## [Records to use]
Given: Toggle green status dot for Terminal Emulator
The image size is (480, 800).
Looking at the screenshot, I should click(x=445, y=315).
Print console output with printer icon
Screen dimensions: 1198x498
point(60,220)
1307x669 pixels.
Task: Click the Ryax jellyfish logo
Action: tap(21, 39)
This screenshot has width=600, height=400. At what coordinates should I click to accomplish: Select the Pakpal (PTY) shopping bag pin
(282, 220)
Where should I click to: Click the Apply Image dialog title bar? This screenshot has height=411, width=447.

---

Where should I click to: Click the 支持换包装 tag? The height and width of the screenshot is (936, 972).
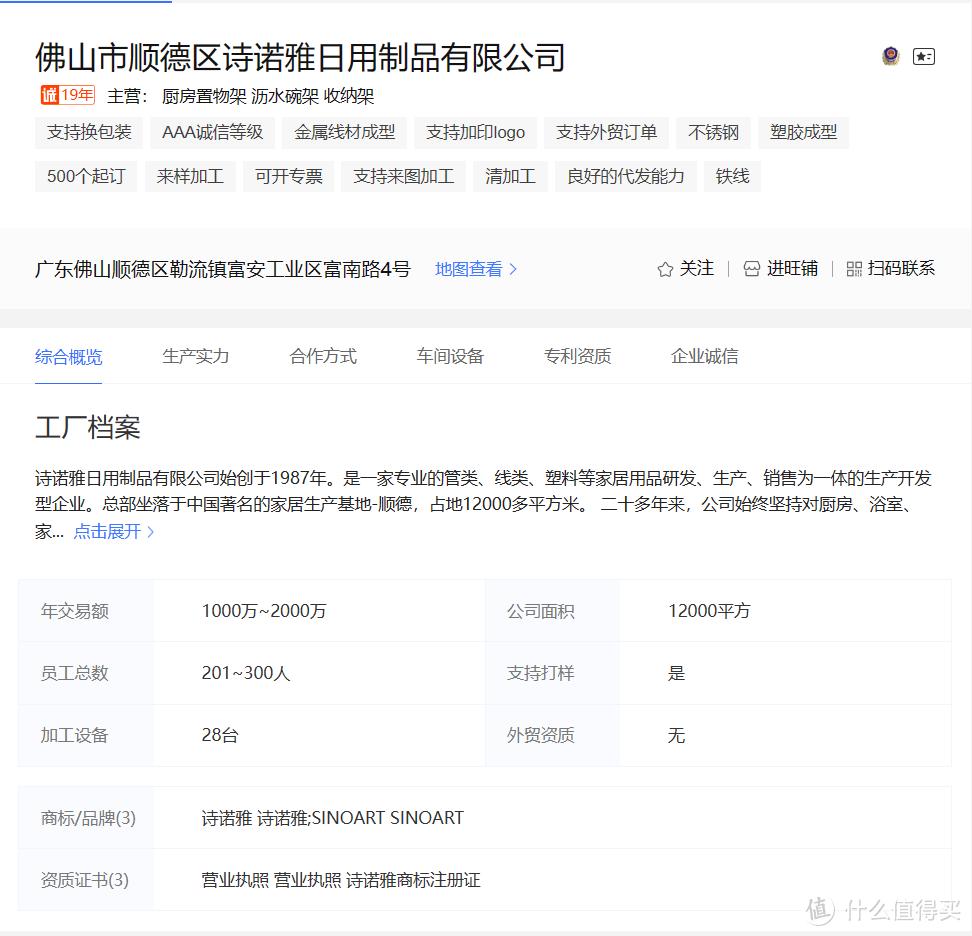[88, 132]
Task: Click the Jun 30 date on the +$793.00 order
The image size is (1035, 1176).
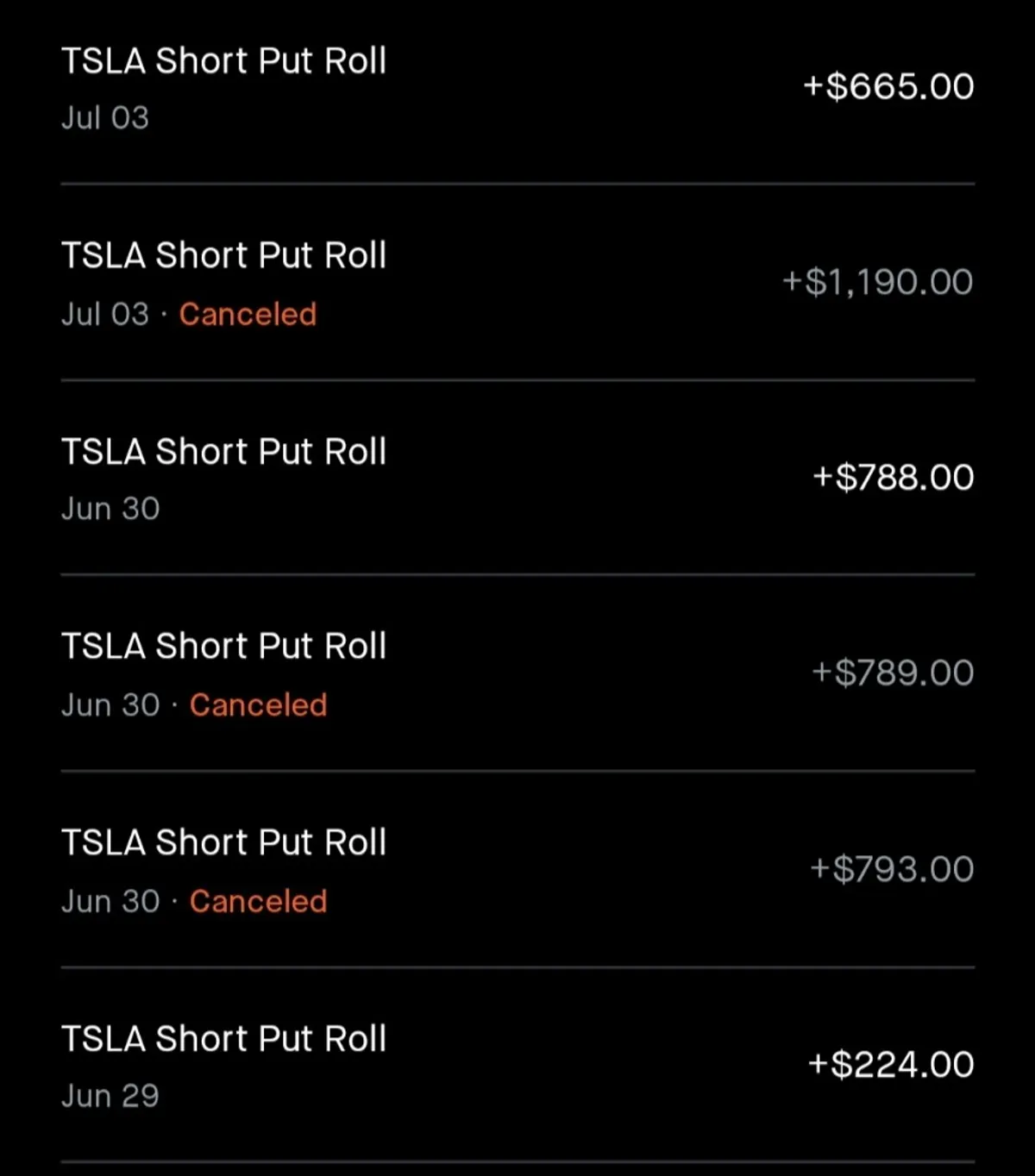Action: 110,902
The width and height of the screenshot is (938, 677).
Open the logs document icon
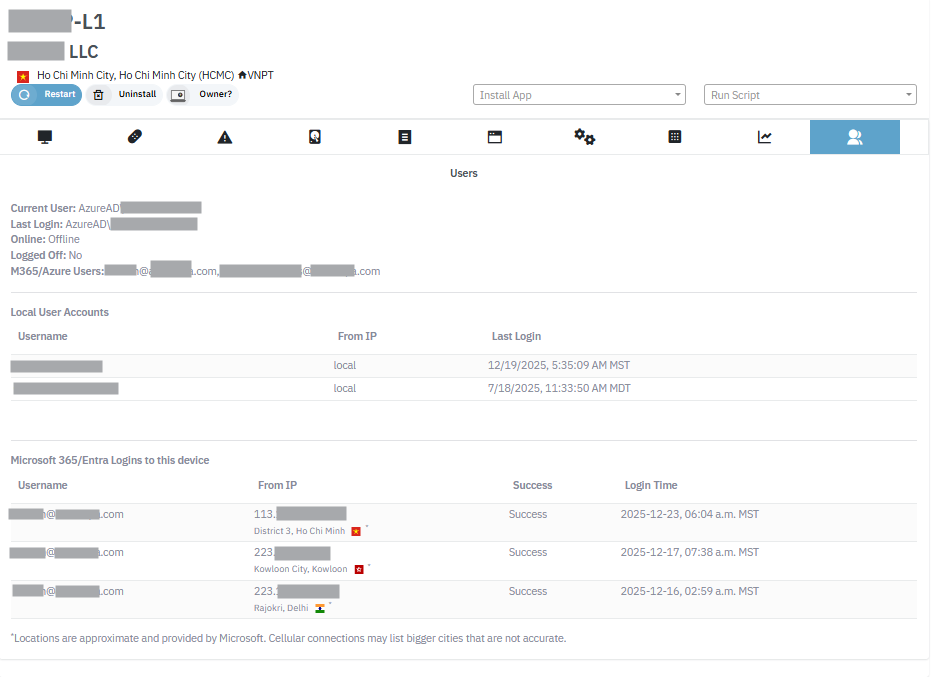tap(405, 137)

## [Task item]
Taking the entries above, print exactly the lines starting at the line with "This screenshot has width=600, height=400." and ending at the line with "Where should I click to: Click the Apply", both included.

## [Task output]
This screenshot has width=600, height=400. At what coordinates should I click to accomplish: Select the Pakpal (PTY) shopping bag pin
(282, 220)
Where should I click to: Click the Apply Image dialog title bar? This screenshot has height=411, width=447.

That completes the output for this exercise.